_Document section_
'''

/ Stories of the Land,

Conservation at the Confluence

A battered old sycamore leans precariously over the North Fork of the Mills River at “Hellbender Hole,” a swimming hole for generations of the Brittain family. The stream’s clear water races through a chute where the tree’s roots grip the bank, like gnarled hands holding on against the relentless flow of water and time.

“Part of the time I was growing up, there was a foot log that spanned the river,” Jere Brittain muses as he watches the waters swirl and dance in the soft November light. “Until I was an early teenager, it was our only access to this property.”

Jere was born in 1935 in a two-story house that still stands across the river, the same house where his brother Jim was born in 1931 and their father Randall Francis Brittain was born in 1899.

When Jim was five and Jere was six months old, the family moved their belongings, by horse and wagon, across a ford in the stream to a house their father built at the confluence of the Mills River’s north and south forks.

The Hellbender

Hellbender Hole
Hellbender Hole

The swimming hole is named for a rare breed of giant aquatic salamander that state biologists have documented here. The Hellbender requires clean water, big rocks and undisturbed habitat, making it an “indicator species” of stream health.

'''

_Work to complete_
**A.** Reproduce the passage of the Mills River conservation story verbatim, starting with "Conservation at the" and going on through "water and time.".
**B.** Resume the Mills River conservation story after its final sentence and extend it further.

_Data extracts_
'''

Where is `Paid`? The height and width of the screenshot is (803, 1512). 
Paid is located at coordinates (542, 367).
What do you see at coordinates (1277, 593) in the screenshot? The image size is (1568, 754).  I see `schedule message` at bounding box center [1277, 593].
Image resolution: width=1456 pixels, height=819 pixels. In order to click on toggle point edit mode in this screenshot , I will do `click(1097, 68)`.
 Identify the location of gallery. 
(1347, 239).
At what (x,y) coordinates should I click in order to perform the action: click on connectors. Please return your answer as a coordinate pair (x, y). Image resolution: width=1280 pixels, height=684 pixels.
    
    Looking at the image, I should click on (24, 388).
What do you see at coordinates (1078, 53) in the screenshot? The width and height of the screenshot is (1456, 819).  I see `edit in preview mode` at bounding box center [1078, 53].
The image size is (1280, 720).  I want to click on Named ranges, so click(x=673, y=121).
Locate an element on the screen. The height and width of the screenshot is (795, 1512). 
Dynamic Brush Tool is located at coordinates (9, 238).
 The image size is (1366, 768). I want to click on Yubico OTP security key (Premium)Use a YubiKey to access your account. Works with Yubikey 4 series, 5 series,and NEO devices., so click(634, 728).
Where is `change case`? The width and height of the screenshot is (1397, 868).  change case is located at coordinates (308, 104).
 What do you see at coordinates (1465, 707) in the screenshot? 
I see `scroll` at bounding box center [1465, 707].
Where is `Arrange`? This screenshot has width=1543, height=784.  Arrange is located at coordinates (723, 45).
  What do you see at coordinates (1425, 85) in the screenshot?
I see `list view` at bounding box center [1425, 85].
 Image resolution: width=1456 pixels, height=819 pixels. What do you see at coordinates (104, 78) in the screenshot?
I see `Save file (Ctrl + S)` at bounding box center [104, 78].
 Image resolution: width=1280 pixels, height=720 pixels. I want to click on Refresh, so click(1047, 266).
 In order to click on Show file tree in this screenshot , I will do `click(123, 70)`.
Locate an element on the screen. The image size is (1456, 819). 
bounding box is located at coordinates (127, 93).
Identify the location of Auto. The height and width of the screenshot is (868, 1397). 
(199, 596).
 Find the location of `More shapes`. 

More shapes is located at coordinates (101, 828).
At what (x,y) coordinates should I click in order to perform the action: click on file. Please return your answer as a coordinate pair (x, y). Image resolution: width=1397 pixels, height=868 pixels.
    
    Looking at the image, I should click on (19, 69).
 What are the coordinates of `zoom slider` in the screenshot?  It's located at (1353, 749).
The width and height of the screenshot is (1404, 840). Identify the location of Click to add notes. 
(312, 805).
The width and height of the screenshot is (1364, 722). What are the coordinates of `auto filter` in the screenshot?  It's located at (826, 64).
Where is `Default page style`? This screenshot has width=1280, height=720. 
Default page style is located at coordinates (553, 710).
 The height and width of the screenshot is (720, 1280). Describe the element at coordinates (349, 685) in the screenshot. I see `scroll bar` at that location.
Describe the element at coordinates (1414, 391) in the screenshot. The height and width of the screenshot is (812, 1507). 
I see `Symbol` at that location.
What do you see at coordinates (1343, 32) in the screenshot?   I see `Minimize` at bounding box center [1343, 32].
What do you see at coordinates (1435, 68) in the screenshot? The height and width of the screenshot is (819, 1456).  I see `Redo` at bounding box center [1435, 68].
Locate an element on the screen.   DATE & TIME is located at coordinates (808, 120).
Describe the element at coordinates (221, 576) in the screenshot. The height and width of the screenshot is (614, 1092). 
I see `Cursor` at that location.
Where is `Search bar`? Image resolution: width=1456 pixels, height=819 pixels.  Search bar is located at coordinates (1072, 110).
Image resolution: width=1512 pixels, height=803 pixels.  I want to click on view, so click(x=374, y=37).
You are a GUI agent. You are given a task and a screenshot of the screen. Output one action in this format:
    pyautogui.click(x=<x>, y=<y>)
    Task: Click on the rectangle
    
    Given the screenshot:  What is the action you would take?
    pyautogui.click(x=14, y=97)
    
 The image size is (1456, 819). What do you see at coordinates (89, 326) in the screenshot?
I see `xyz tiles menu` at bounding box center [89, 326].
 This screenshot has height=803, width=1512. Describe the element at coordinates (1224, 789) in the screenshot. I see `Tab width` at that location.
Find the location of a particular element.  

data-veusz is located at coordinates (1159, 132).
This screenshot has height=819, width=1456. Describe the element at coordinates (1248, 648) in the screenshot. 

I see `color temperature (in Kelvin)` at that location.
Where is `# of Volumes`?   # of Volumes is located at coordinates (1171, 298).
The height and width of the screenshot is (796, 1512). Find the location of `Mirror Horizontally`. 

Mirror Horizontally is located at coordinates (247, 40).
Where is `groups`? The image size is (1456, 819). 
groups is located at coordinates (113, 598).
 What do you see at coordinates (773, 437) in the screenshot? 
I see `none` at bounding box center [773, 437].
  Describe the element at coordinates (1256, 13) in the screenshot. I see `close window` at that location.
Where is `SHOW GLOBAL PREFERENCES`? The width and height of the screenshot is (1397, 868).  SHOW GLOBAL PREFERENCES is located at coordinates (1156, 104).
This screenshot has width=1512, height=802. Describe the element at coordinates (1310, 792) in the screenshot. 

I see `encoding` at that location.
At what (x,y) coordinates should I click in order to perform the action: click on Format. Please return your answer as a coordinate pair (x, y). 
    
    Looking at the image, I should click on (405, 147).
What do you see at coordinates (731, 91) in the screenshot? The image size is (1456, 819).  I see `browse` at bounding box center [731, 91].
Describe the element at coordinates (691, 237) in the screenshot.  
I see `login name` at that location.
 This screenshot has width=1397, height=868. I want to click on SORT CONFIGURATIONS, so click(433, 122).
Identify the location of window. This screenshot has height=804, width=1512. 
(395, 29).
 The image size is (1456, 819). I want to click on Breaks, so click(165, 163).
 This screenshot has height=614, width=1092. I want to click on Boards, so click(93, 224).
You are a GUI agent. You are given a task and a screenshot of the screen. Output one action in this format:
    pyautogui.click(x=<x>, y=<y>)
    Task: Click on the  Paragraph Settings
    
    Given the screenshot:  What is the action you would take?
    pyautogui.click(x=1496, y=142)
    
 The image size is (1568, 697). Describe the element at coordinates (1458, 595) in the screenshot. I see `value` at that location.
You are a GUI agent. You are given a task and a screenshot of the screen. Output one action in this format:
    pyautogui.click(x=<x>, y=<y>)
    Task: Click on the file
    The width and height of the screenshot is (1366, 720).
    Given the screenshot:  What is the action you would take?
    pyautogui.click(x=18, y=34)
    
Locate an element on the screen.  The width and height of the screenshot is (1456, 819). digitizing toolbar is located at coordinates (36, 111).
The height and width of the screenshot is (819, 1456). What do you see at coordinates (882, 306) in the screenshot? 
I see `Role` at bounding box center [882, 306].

'''

_Answers to each task_
**A.**
Conservation at the Confluence

A battered old sycamore leans precariously over the North Fork of the Mills River at “Hellbender Hole,” a swimming hole for generations of the Brittain family. The stream’s clear water races through a chute where the tree’s roots grip the bank, like gnarled hands holding on against the relentless flow of water and time.

**B.**
“When Jim and I used to fish in that swimming hole, maybe once a year we would catch one on a hook and line and try to let them go,” Jere recalls. “They’re not easy to deal with.”

The Hellbender is among two species of giant salamander (the other is the Mudpuppy) that have been found in the Mills and its forks, says Lori Williams, wildlife diversity biologist with the N.C. Wildlife Resources Commission. In the summer of 2016, biologists found an adult male in the swimming hole “in breeding mode.”

“They are fairly active at that time of year defending nest rocks,” she says. “The male excavates a cavity under a large flat boulder, the females come in and deposit eggs, he fertilizes the eggs, chases her out and guards the nest for the next two and a half months.”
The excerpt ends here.